If persuasion, negotiation and coercing has not worked, use your African storytelling skills. Make this as real and as vivid as possible. I mean, it’s not that difficult. Send pictures of what is happening around the world and personalize it. You know how some of you have killed your relatives as an excuse to get off work? Well, now is the time to kill your colleagues’ relatives for a good cause. Tell them long tales of horror. Covid-19 is a horror show anyway, there won’t be many colleagues’ relatives that you have to kill to get reality to hit home.

6. Supply the goods

Its all good to give advice but ensure you put your money where your mouth is. This goes out to all the penny pinchers who put their aged parents last. Shame on you! How many bags of sugars have you consumed in their lifetime? Double down on your duty and supply what you can.

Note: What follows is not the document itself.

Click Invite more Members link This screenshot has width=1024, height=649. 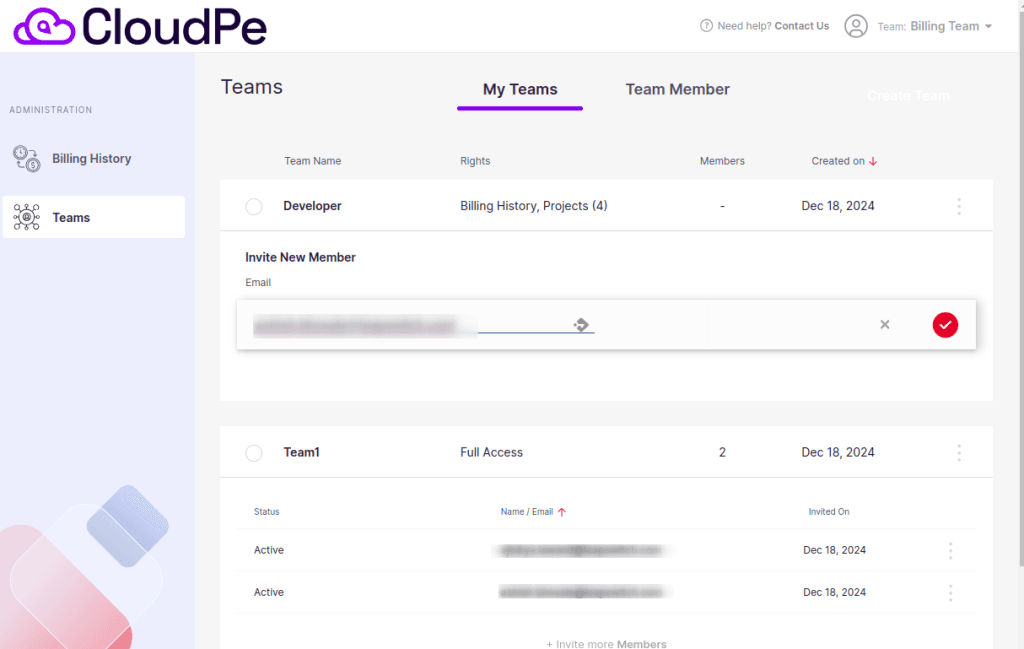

7. Deploy your doctor cousin to your parents

That one medical doctor relative will be of use in these times. Without them, you will get the perpetual, ‘Are you a doctor? did you not decide to not pursue medicine and chose to be an entrepreneur?’. Don’t let sharp retorts defeat you. Your entrepreneurship choice is fine and it is what has bought them sanitizers. Protect your peace from pettiness. Remember you’ve known each other all your life, so they know what ammunition to use to weaken your resolve. Persevere. Don’t let them deflate your courage. This is a great opportunity to strategize. Deploy the doctor cousin, to speak to them. They are a trusted voice. Give your audience what they want. If they want advice from a doctor, then so be it. Even if they say the same thing, it is the source that matter.

And finally, be still. Love them. Nothing dies where love lives. You will prevail.